Data extracted from a collection:
==*==

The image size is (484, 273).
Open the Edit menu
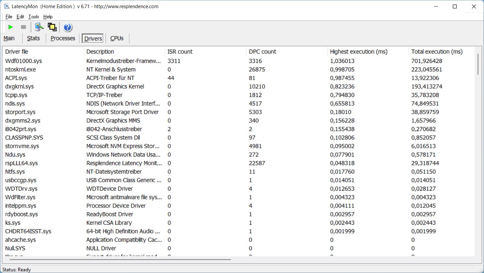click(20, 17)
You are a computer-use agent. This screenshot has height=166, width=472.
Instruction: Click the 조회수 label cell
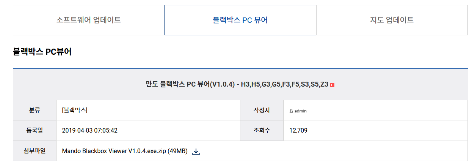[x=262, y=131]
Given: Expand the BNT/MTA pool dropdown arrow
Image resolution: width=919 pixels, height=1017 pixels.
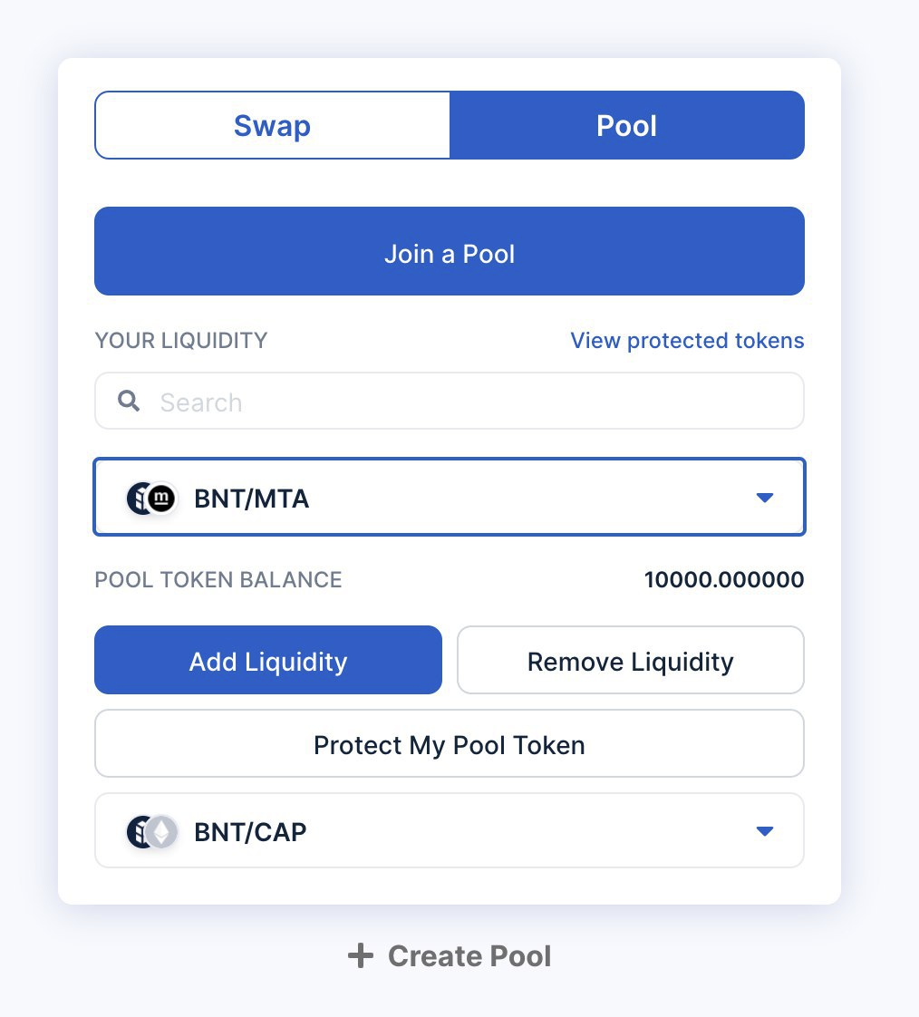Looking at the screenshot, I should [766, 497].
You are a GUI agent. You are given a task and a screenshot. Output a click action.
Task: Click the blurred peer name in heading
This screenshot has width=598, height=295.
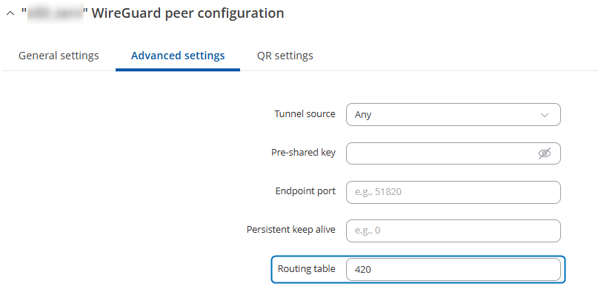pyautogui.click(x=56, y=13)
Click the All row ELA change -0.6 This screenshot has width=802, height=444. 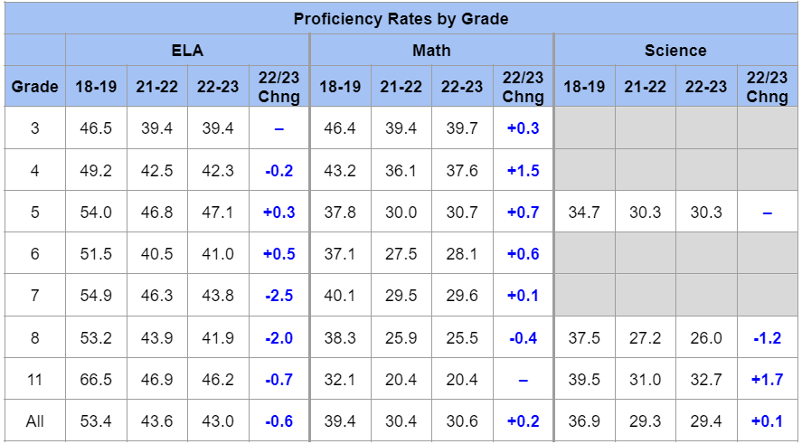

==*==

#### WHAT TO WORK ON
If pictures appear, drop them, and retype exactly the lines from the "Image resolution: width=919" line through the last line of the data above.

#### EXPECTED ANSWER
Image resolution: width=919 pixels, height=1017 pixels.
Looking at the screenshot, I should [766, 497].
You are a GUI agent. You are given a task and a screenshot. Output a click action.
Task: Click the blurred peer name in heading
This screenshot has width=598, height=295.
pyautogui.click(x=56, y=13)
Click the All row ELA change -0.6 This screenshot has width=802, height=444. 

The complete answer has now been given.